• _What you need to do_
For the data that follows, print the line with "Task: Click the", the line with "The image size", and all lines between them, exactly as they stand. Omit pictures and add nothing.

• _Records for this task_
_ _ _ _ _ _ _

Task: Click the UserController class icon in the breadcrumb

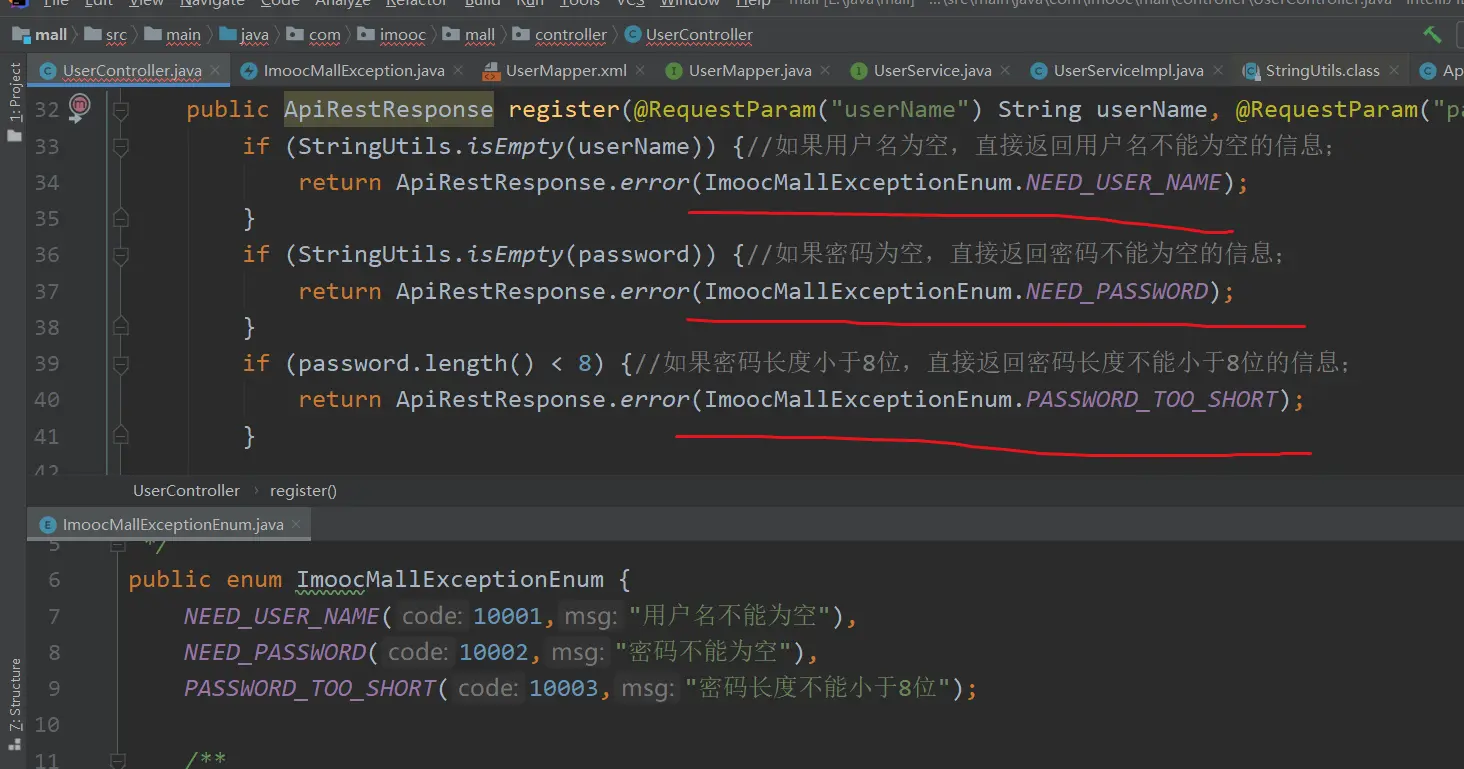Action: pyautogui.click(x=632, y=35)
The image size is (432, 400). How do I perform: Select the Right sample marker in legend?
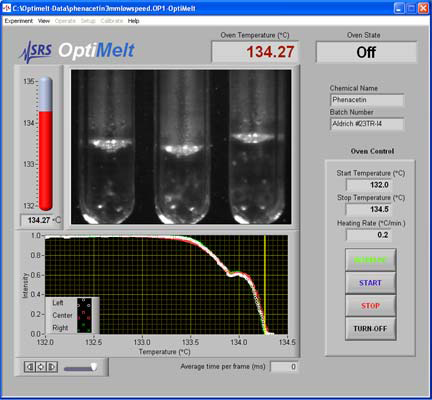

_ _ _ _ _ _ _

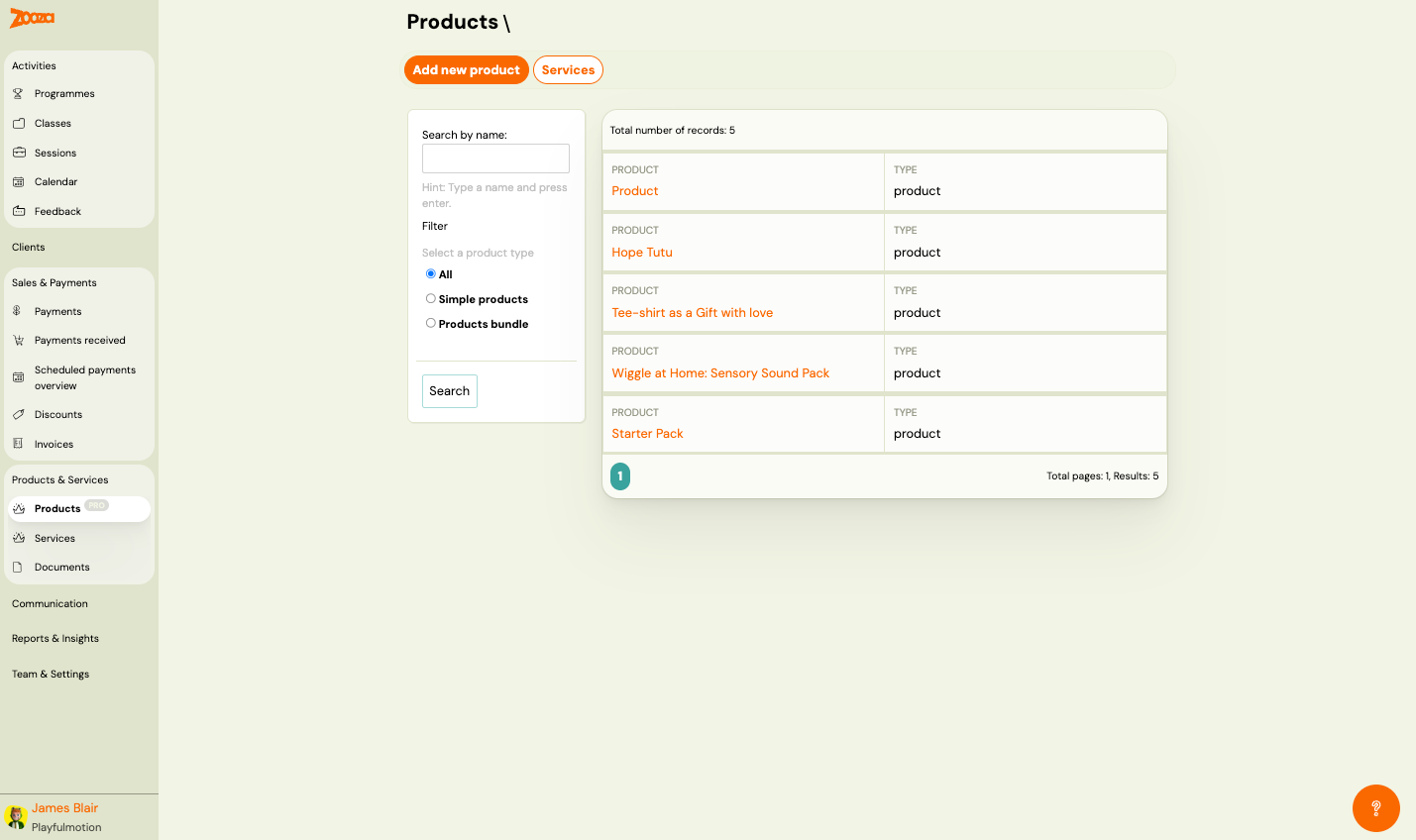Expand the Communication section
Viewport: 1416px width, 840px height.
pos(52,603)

_ _ _ _ _ _ _

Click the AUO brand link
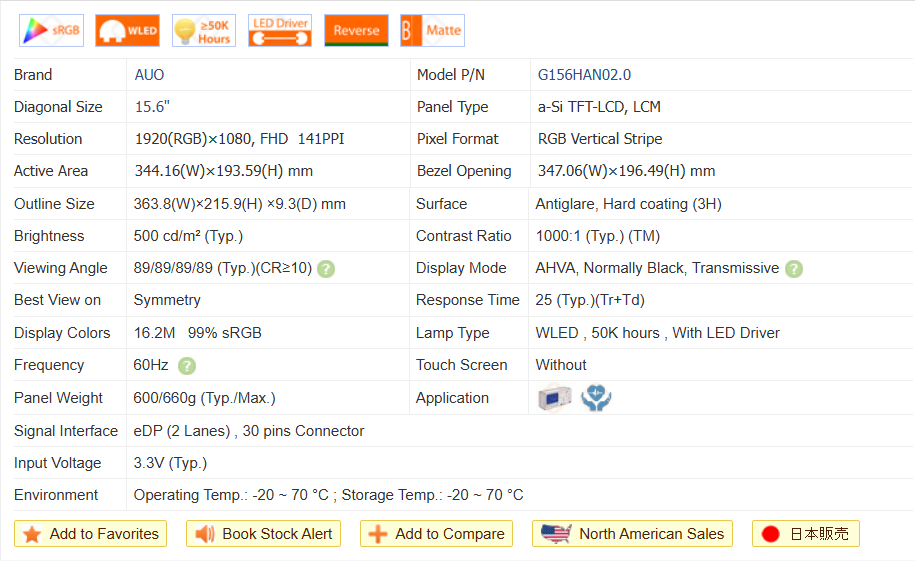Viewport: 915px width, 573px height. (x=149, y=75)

_ _ _ _ _ _ _

• _Response_
Task: Click the UserController class icon in the breadcrumb

Action: pyautogui.click(x=632, y=35)
The image size is (432, 400). How do I perform: Select the Right sample marker in legend?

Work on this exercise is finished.